Mas o que esse ensaio conseguiu fazer foi o seguinte: Vimos que os antigos judeus estavam certos ao supor que Jó era um rei edomita, e que provavelmente estavam certos ao vinculá-lo a Jobabe, filho de Zerá, de Bozra.
Nota 1:
Gênesis enfatiza que a cultura caída aparece na história antes que uma cultura verdadeira surja. Vemos isso claramente em Gênesis 4, onde temos a primeira cidade, o primeiro músico, o primeiro agricultor, o primeiro metalúrgico e o primeiro poeta, todos na linha de Caim. Mais tarde, enquanto Abraão (“Pai de uma Multidão”) tem apenas dois filhos (antes de seu casamento com Quetura), seu irmão Naor tem um total de doze. Da mesma forma, enquanto Isaque tem apenas dois filhos, Ismael tem doze. Jacó chega finalmente a doze filhos, mas seu irmão Esaú recebe um reino e tem uma linhagem de reis muito antes de Jacó (embora a Jacó seja prometido reis em Gênesis 35.11).
Enoque e Babilônia são as primeiras cidades, mas Jerusalém é a última. Jubal é o primeiro músico, mas Davi o “último”. Os ímpios chegam primeiro e fazem grande parte do trabalho, acumulando uma herança para os justos. Como não estão preocupados com a moralidade, os ímpios podem empregar trabalho escravo livremente e construir suas culturas mais rapidamente, enquanto a cultura dos justos leva mais tempo para se construir.
Nota 2:
Como discuti em detalhes em meus Estudos sobre comida e fé, especialmente no No. 7: “O significado de comer na Bíblia”, comer é incorporação. Em Apocalipse 3.16, a Igreja é retratada como estando na boca de Jesus, enquanto ele a come para dentro de si, incorporando-a. Quando Deus “come” os sacrifícios em Levítico, ele está “comendo” o povo para dentro de si como seu Rei. Quando os cristãos se cumprimentam com um beijo santo, eles estão simbolicamente “comendo” uns aos outros, compartilhando suas vidas.

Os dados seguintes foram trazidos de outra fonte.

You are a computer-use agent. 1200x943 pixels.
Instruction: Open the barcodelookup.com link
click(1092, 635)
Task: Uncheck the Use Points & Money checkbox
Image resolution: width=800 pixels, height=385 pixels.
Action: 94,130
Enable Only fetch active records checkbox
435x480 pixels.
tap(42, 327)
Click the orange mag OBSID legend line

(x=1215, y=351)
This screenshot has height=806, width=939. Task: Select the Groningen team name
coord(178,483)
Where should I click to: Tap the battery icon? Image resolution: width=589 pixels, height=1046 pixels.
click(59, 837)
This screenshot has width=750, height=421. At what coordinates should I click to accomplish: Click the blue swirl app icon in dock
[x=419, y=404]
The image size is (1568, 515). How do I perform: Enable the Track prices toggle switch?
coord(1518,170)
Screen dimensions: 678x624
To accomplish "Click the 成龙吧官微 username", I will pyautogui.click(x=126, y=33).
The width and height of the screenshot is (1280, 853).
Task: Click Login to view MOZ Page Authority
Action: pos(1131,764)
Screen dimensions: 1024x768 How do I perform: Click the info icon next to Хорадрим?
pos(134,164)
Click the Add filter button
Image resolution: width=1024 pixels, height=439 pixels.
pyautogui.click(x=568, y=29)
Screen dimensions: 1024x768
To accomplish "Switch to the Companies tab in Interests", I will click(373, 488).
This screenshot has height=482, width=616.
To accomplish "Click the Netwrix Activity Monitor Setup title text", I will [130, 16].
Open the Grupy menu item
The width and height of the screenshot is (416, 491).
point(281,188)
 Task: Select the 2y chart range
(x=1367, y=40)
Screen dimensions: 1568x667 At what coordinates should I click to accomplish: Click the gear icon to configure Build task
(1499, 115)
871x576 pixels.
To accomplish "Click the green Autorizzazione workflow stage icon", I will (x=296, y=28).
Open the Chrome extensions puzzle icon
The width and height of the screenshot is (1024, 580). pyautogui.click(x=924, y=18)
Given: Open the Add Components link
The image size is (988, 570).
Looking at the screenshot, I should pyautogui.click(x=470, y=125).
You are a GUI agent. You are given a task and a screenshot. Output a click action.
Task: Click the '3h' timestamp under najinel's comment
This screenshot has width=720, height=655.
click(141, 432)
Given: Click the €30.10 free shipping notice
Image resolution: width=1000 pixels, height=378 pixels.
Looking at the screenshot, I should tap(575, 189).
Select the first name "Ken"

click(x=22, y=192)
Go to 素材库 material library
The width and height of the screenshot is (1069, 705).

Os nomes Belá (Heb. בֶּלַע, Bela‘) e Balaão (Heb. בִּלְעָם, Bil‘ām) estão mais obviamente relacionados à raiz בל (bl‘), que significa “comer ou devorar”. No nome de Balaão, a palavra עָם (‘am), que está evidentemente unida, significa “povo”, de modo que Balaão significa “Devorador de Povo”.
A palavra Baal, abreviada para Bel, significa “senhor” ou “marido”. É escrita em hebraico b’l, que simplesmente transpõe as duas últimas letras de bl’. Tais transposições ocorrem ocasionalmente nas palavras hebraicas. Além disso, a forma abreviada Bel elimina a consoante do meio: bl. Assim, não estamos longe da verdade ao associar as duas palavras. Um rei é tanto um senhor quanto um marido, e um devorador de seu povo para dentro de si.